House rules
MPs who want to cross the floor should face byelection
February 3, 2002
By BEN MULRONEY -- Toronto Sun
"There is much about the ins and outs of federal politics that can
make an ordinary citizen's skin crawl.

No one likes red tape, everyone hates paying taxes and we all get
irked when the little guy falls through the cracks.

Those things unnerve us, but we live with them, because we have
accepted that bureaucracy begets red tape, taxes are a necessary
evil and every once in a while, the little guy wins.

However, the single most irritating facet of the workings of
Parliament is the facility with which an MP can cross the floor. It
is an affront to democracy and it must be remedied.

Let us be clear: Joe Peschisolido is not at issue here.

It is nearly universally understood that his defection last week
from the Alliance to the Liberal party was the act of an opportunist looking to further his own political ambitions and nothing more.

That story has been told.

What needs to be addressed is the mechanism that allows for him, and so many before him, to sit with a party against which he campaigned so vehemently.

MPs get disgruntled and people change their minds. Such is life.

But when individuals do not fulfill their obligations -- contractual
or moral -- consequences always follow. Ottawa must adopt a policy that more closely resembles this fact of life.

An MP should never have the option of crossing the floor. Such an
action is nothing short of a betrayal of our electoral process.

Good conscience

If parliamentarians can no longer ally themselves in good conscience with the party under whose banner they were elected, they must either sit as independents or resign their seats in protest.

If the MP should decide to run again, with the backing of another
party, he could do so in a byelection.

An argument can be made that by mandating byelections,
fickle-hearted members of Parliament would be forced to take a
second look at staying put or sitting as independents.

If MPs still felt that they needed to align themselves with another
party, a byelection would empower the voter to determine their fate.

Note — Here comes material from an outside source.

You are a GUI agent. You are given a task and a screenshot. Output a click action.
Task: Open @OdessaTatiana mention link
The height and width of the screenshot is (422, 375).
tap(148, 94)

Such a scenario would most certainly improve the status quo, but it would not completely resolve the matter.

When Sheila Copps resigned her seat in protest over her government's GST flip-flop, she was praised for her bravery and conviction.

What seems to be forgotten is that her resignation was immediately followed by her victory in a byelection -- due in no small part to the Copps family name, which is nearly sacred in her riding of Hamilton East -- at a cost of hundreds of thousands of taxpayer dollars.

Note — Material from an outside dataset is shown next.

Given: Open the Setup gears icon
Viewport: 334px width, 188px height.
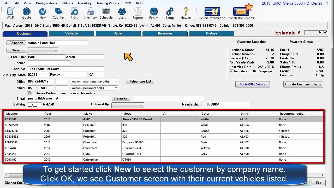Looking at the screenshot, I should click(x=170, y=13).
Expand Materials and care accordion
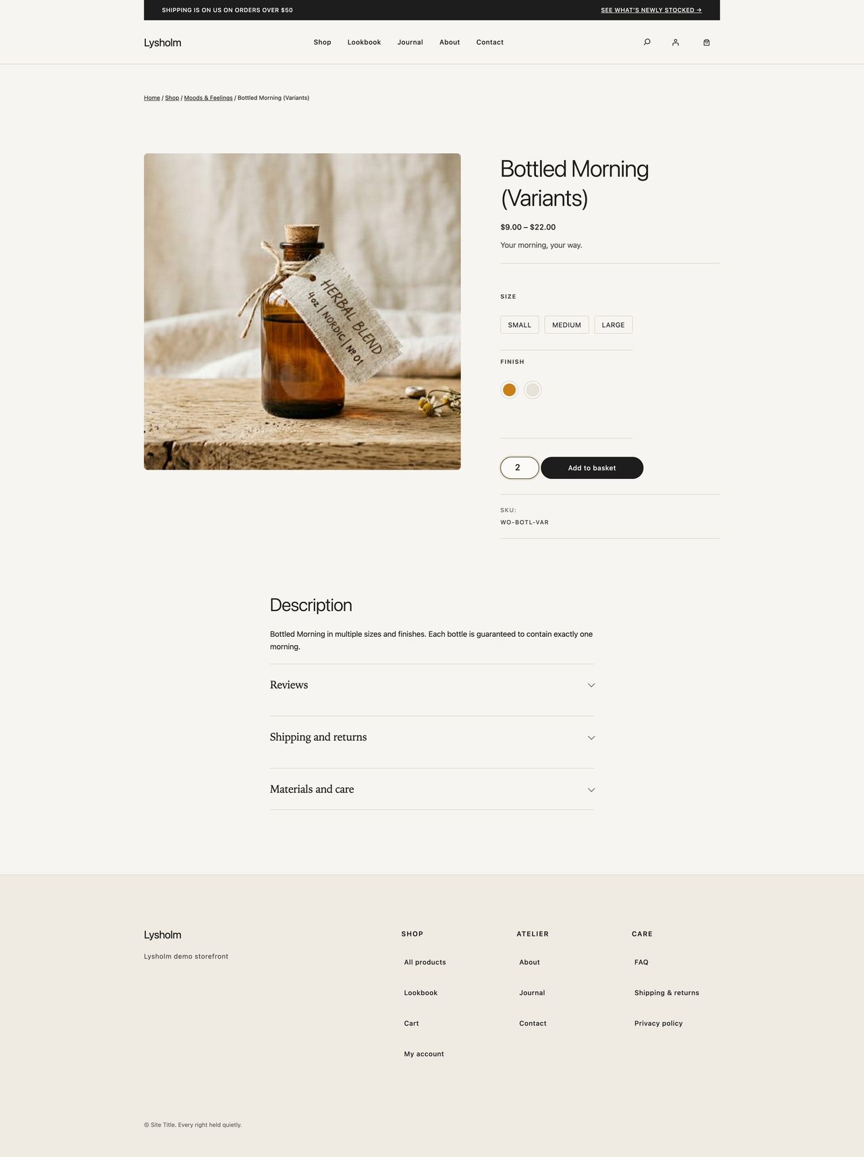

Essentially, Canadians paid out of pocket so that Copps could clear her conscience and sleep a little better.

Though the Copps situation was not a floor-crossing incident, she
did wave the same "crisis-of-confidence" flag seen last week.

Calling a byelection is always an expensive proposition, sometimes a hollow exercise and should never be viewed as the complete solution to this quandary.

Total solution

A total solution must focus as much on political parties themselves as the individual MP.

A system must be put in place that sends a message to MP and party alike that inviting an adversary into your fold carries a price. To this end, the administrative costs of a byelection must be
shouldered by the party benefiting from the defection.

When faced with the prospect of gaining one more foot soldier but losing hundreds of thousands of dollars to Elections Canada, a party might not be so quick to make room for yesterday's political enemy at its table.

There will always be red tape and taxes, and little guys will get
stepped on forever, but the damaging act of crossing the floor is
not an evil with which we must live.